Mieszkańcy Korfu nie byliby sobą, gdyby okresu karnawału nie obchodzili w nieco inny, wyróżniający się sposób. W końcu to na Kerkirze organizuje się tę najpiękniejszą Wielkanoc w całej Grecji. Wypada więc i karnawał zakończyć z klasą!
Wyspa Korfu do dziś uznawana jest za najbardziej włoską ze wszystkich wysp Grecji. Przez ponad cztery wieki panowali tu Wenecjanie i do dziś wpływy weneckie są widoczne na każdym kroku. W okresie karnawału, mieszkańcy Korfu zakładają na siebie przepiękne weneckie stroje stylizowane na okres barokowy. Nakładają peruki, niesamowite maski, czy też malują swoje twarze. Parada ludzi ubranych w te właśnie stroje robi piorunujące wrażenie. Kolorowo, wesoło, a do tego jeszcze z jaką klasą! Zobaczcie sami. Tu kilka zdjęć z weneckiego karnawału na Korfu.
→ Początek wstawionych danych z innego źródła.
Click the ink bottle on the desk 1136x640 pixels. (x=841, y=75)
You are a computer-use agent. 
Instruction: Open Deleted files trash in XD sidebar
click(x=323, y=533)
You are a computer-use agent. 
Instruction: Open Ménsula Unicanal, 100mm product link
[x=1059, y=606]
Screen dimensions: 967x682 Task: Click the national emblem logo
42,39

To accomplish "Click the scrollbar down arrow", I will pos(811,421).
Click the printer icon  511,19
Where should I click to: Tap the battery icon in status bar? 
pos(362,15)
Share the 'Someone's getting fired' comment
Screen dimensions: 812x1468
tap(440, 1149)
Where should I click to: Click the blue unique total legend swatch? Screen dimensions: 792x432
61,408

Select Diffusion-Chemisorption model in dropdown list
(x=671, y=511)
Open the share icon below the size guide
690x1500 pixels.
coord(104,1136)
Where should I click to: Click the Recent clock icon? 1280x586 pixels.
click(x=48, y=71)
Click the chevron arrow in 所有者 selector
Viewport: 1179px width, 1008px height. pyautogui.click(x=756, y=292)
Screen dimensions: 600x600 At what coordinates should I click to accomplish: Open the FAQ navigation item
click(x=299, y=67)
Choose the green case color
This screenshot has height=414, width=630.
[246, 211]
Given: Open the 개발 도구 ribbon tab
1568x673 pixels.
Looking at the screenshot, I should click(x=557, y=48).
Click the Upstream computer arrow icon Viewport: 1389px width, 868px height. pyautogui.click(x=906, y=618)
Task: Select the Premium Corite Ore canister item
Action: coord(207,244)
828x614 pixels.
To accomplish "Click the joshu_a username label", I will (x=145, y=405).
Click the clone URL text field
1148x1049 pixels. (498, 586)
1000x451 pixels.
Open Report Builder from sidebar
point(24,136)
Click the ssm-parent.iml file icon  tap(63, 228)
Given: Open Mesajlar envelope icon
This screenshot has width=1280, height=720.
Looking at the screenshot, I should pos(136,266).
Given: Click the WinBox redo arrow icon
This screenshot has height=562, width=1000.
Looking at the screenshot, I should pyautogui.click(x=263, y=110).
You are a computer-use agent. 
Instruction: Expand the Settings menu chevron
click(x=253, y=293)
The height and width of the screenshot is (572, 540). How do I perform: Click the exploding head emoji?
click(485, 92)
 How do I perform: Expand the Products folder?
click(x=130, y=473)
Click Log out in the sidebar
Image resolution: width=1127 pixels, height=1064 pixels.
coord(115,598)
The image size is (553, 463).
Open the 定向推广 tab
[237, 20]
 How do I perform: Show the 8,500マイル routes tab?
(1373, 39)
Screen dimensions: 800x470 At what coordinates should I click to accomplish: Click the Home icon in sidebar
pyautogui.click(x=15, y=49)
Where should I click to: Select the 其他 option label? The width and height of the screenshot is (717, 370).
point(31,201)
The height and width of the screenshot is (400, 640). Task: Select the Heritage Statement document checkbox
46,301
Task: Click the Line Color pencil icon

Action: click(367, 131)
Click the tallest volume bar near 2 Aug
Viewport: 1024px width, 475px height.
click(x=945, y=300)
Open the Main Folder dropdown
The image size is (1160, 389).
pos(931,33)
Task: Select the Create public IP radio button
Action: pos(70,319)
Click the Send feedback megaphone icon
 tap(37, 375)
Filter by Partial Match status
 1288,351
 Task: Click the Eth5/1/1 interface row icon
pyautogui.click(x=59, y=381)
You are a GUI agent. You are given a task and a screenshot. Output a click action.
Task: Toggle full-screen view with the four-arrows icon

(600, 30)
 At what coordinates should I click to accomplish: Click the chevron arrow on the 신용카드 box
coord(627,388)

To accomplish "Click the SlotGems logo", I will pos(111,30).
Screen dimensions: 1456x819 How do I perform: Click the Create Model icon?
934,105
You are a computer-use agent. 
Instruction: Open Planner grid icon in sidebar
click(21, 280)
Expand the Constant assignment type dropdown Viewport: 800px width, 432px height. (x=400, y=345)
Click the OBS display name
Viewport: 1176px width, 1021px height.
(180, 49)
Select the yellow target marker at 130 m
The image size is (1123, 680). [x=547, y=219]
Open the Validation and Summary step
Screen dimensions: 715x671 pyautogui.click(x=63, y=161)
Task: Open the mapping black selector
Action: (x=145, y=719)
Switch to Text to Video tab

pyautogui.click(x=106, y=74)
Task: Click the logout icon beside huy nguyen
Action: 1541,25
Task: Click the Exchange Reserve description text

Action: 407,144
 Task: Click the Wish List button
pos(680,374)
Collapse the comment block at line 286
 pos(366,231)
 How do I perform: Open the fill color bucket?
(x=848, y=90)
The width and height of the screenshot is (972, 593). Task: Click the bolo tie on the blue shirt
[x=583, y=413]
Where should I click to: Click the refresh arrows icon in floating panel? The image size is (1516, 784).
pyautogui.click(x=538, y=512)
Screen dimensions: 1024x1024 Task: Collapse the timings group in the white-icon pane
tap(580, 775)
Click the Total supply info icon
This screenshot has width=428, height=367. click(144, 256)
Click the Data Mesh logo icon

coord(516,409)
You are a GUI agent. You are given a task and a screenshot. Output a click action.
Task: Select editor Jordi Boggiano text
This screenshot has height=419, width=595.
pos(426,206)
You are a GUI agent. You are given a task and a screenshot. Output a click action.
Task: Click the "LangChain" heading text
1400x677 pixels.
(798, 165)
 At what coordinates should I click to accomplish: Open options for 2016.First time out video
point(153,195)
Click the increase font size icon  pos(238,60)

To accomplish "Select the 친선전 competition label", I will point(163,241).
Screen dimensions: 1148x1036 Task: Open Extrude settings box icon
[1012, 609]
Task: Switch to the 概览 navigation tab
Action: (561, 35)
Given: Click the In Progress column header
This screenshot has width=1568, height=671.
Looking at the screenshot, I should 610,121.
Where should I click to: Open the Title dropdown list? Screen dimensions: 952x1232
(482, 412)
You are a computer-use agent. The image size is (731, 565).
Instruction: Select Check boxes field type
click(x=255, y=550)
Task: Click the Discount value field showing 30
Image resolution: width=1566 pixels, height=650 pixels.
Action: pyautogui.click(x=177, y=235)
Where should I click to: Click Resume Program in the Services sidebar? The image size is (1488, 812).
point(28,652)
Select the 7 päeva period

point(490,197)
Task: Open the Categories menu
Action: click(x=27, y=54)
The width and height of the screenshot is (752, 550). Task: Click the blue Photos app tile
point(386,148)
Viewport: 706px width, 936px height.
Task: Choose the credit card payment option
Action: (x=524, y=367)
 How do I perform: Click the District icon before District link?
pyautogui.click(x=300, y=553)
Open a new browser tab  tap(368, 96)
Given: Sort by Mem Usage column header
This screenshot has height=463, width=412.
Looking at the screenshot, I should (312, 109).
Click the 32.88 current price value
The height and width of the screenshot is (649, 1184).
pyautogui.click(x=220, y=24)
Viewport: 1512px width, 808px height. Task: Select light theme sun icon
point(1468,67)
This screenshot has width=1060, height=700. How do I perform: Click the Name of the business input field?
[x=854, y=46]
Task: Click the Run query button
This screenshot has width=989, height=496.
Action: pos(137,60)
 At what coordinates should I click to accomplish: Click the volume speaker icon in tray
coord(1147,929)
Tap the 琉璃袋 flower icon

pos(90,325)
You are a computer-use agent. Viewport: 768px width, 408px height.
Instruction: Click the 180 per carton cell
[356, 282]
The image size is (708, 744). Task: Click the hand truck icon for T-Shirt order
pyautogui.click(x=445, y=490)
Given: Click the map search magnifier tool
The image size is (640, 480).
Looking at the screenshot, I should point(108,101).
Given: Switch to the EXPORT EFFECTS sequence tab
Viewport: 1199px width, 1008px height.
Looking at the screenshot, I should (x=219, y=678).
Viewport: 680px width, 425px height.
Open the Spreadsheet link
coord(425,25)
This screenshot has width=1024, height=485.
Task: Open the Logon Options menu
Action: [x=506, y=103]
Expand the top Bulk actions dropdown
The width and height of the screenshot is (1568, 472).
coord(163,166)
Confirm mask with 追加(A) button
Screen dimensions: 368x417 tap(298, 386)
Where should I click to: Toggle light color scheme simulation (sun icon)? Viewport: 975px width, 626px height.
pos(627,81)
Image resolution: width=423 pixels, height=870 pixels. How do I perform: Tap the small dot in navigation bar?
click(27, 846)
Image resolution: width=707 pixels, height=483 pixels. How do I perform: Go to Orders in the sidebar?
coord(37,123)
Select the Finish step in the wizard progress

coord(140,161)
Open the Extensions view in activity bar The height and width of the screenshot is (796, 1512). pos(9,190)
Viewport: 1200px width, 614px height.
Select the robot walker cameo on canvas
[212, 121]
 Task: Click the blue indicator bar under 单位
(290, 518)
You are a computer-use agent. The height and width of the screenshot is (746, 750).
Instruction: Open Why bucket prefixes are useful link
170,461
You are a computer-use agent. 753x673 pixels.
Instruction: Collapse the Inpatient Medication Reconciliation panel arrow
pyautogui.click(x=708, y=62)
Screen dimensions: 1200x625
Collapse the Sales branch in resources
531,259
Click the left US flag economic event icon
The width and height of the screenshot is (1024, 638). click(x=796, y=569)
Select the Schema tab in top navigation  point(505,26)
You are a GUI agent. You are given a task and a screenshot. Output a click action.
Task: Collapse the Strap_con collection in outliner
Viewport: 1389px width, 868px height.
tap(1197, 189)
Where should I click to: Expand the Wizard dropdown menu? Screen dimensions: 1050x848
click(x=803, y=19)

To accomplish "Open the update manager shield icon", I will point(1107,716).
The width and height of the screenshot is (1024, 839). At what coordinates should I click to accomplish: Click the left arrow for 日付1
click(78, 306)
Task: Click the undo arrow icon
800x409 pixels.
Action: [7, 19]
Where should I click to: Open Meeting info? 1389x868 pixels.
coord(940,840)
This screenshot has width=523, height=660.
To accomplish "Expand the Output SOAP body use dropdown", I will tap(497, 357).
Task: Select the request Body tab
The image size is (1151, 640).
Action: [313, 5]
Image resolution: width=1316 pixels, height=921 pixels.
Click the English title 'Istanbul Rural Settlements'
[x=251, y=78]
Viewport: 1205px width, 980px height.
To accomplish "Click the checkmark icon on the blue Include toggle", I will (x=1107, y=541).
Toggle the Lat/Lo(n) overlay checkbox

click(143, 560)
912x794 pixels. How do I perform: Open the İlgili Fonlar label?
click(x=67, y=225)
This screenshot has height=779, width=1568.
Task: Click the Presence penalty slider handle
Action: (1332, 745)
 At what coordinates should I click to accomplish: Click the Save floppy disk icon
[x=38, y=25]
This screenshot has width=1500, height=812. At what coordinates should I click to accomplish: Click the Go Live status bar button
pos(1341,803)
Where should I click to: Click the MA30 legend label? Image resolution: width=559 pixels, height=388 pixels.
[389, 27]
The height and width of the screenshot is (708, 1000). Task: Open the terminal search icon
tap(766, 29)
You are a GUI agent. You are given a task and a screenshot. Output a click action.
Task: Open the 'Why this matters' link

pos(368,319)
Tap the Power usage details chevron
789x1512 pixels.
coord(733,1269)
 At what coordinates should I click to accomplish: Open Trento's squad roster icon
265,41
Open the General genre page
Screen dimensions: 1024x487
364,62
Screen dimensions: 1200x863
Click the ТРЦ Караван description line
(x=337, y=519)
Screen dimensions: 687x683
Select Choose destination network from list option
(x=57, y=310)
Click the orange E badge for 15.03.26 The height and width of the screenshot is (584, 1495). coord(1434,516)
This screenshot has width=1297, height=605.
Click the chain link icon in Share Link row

Kuchnia Korfu różni się od kuchni Grecji kontynentalnej, czy też innych greckich wysp. Istnieje kilka dań, które je się tylko na Korfu. Wszystko o tych daniach przeczytacie w TYM! poście.
Kolejnym daniem, które zjeść można przede wszystkim na Korfu, jest tsigareli. Co to takiego jest?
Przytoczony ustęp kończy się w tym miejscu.